The regional order, first announced by Governor Gavin Newsom on December 3 and due to expire on Monday, divides the state into five regions – the Bay Area, Greater Sacramento, Northern California, San Joaquin Valley, and Southern California. If the remaining ICU capacity in any region drops below 15%, a three-week home stay order will be triggered, Newsom said.

Ordering requires the temporary closure of bars, wineries, personal services, hair salons and barber shops. Personal services are available to businesses like nail salons, tattoo parlors, and body waxing, according to the state’s website. The order also prohibits gatherings of any size and requires “100% masking and physical distancing”.

As of Tuesday, all but the Northern California area were under the stay home order, Ghaly said.
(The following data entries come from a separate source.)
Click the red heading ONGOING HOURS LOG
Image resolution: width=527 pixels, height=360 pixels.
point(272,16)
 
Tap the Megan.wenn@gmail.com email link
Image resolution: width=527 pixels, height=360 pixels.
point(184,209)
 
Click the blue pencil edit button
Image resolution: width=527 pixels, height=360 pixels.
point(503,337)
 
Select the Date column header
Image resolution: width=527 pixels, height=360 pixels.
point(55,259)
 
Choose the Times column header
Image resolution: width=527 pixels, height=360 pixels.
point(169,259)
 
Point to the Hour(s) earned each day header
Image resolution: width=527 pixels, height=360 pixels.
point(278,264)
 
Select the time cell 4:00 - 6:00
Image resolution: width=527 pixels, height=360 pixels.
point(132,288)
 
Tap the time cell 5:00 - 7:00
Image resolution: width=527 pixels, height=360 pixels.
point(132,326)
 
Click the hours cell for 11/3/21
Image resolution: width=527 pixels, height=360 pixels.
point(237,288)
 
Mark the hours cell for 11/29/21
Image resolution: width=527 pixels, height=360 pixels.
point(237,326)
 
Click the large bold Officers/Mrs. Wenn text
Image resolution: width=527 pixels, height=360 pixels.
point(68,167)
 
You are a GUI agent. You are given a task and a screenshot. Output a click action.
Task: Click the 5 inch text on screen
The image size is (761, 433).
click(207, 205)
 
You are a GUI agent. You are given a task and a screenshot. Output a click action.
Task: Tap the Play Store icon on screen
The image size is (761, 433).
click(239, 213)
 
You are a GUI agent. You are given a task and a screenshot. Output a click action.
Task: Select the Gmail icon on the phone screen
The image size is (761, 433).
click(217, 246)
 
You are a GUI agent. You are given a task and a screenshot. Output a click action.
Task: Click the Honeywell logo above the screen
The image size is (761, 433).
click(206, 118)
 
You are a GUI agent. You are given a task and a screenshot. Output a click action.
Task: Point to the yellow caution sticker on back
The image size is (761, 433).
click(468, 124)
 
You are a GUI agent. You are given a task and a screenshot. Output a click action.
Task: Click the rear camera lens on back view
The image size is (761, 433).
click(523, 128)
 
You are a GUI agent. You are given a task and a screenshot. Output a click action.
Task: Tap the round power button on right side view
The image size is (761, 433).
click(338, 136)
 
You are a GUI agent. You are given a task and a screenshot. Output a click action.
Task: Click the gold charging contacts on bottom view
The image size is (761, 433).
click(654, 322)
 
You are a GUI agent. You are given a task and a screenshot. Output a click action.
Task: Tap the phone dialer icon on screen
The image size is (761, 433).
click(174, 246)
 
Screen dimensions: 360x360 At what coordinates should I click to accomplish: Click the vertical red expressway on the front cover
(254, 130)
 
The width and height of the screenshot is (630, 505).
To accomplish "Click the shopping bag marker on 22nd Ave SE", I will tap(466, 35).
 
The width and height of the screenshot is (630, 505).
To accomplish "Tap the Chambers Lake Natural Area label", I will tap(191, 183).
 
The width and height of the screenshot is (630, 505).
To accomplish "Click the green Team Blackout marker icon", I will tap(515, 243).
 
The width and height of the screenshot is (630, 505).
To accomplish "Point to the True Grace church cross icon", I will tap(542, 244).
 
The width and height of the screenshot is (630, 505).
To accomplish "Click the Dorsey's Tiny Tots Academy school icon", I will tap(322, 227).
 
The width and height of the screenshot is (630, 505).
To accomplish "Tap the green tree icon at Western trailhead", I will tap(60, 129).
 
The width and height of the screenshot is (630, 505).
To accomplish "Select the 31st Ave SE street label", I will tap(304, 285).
In the future, however, both the San Joaquin Valley, which includes the central portion of the state, and the regions of Southern California will remain under order, he said.

These two regions will continue to be subject to restrictions until state projections show ICU capacity is at least 15%, he said. Ghaly added that the projections will be calculated and updated daily in the future. Just because the San Joaquin Valley and Southern California regions stay under order doesn’t mean they will be there for the full three weeks, he said.

According to a slide that Ghaly presented at a press conference, these two regions did not show any available ICU capacity. Four-week projections from state health officials have shown that intensive care capacity is not improving in these two regions, Ghaly said.

“We are essentially assuming that ICU capacity in Southern California and the San Joaquin Valley will not improve and that demand will continue to exceed capacity,” Ghaly said at a press conference.